_任务要求:_
请根据下文关于 tinyCrawl 的选定文本回答：
(a) 安装 tinyCrawl 所用的命令是什么？
(b) 采用继承式运行时，需要重写哪两个方法？
(c) 按代码注释，BaseCrawl 的第三个参数表示什么？

_选定文本:_
%%

Skip to main content

Very easy and tiny crawling framework, support multithread processing.

Project description

PyPI version Build Status Documentation Status PyPI - Python Version GitHub

Overview 概览

tinyCrawl 是一个微型的爬虫框架,具有以下特点:

  • 简单轻巧,没有任何第三方包的依赖
  • checkpoint断点续爬
  • 支持多线程爬取
  • 内置日志功能
  • 使用简单

Documentation 文档

访问官方说明文档

Installation 安装

pip install tinyCrawl

How to use 如何使用

tinyCrawl 支持2种运行方法

  • By using funciton 函数式:定义爬虫的方法 task(),实例化 BaseCrawl(iter_url, iter_num_range, thread_num),调用 run 方法执行
  • By inheritance 继承式:继承 BaseCrawl(iter_url, iter_num_range, thread_num) ,重写 crawl()sink() 方法,其中 crawl()类似于上一方法中的爬虫方法task(),定义爬取单页的爬虫代码, sink()是将结果输出的方法,最后执行 main() 方法执行总程序

By using funciton 函数式

# -*- coding: utf-8 -*-

from tinyCrawl import BaseCrawl, RowContainer

from urllib.request import urlopen
from lxml import etree

# 定义xpath
song_name_xpath = '//div[@class="song-name"]/a/text()'
singer_xpath = '//div[@class="singers"]/a[1]/text()'
album_xpath = '//div[@class="album"]/a[1]/text()'

def task(url):
    """
    定义爬取单页的爬虫代码

    """
    # 定义数据存放的容器,容器名字就是最后爬取结果存放字典的self.out的key
    song_name_list = RowContainer("song name")
    singer_list = RowContainer("singer")
    album_list = RowContainer("album")

    page = urlopen(url).read().decode("utf-8", 'ignore')
    parse = etree.HTML(page)
    for _song_name, _singer, _album in zip(parse.xpath(song_name_xpath),
                                           parse.xpath(singer_xpath),
                                           parse.xpath(album_xpath)):
       	# 将数据append进指定容器中
        song_name_list.append(str(_song_name))
        singer_list.append(str(_singer))
        album_list.append(str(_album))


# 第一个参数是链接地址,需通过 %s 定义页数等迭代的参数
# 第二个参数是迭代的范围,
# 第三个参数是启用的线程数,大于1就是多线程,等于1就是单线程
bc = BaseCrawl("http://example.com/?page=%s", range(1, 5), 3)

%%

_所给信息:_
%%

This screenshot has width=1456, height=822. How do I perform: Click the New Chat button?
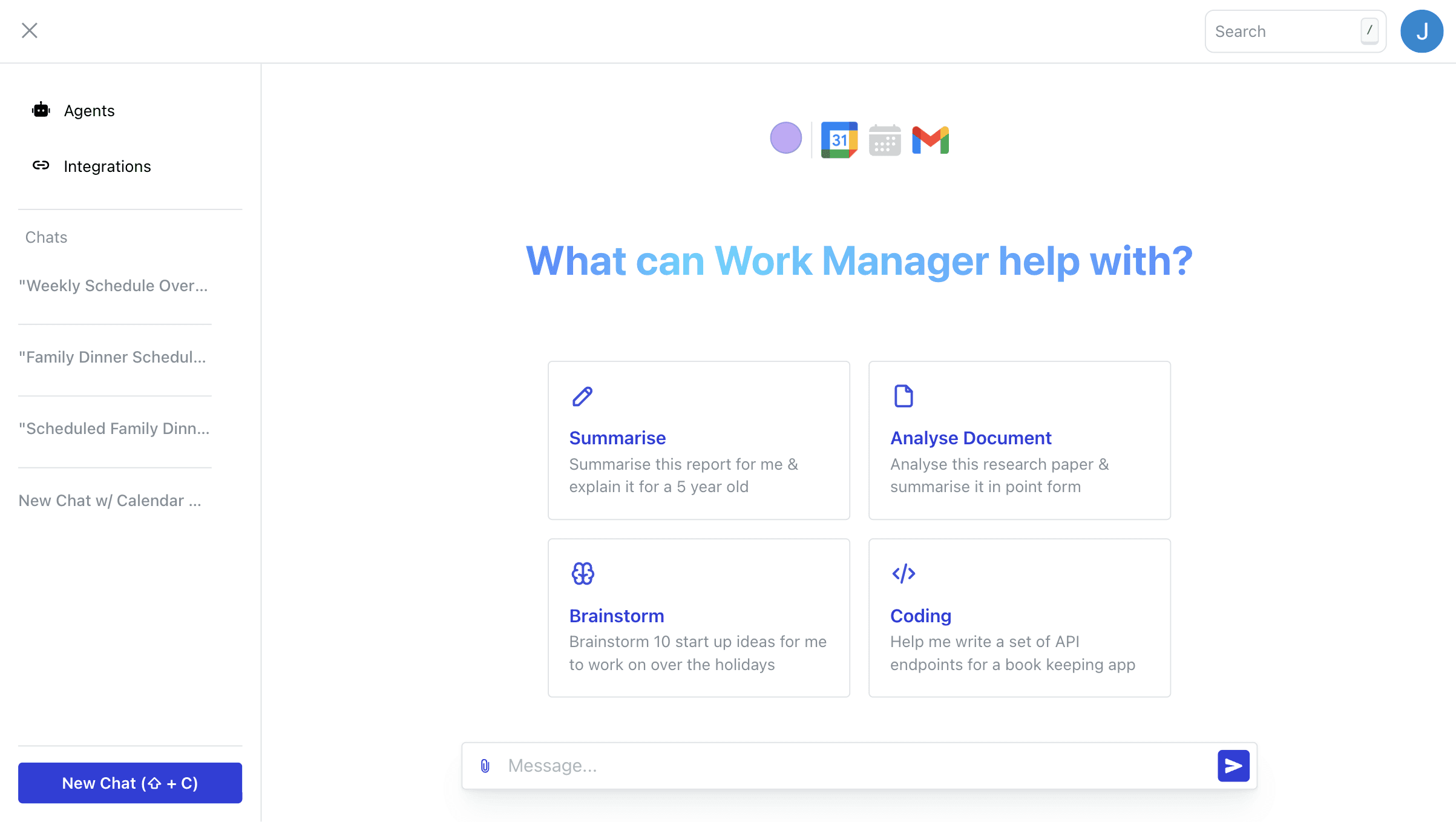[x=130, y=783]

%%

_任务答案:_
(a) pip install tinyCrawl
(b) crawl() 和 sink()
(c) 启用的线程数：大于1为多线程，等于1为单线程。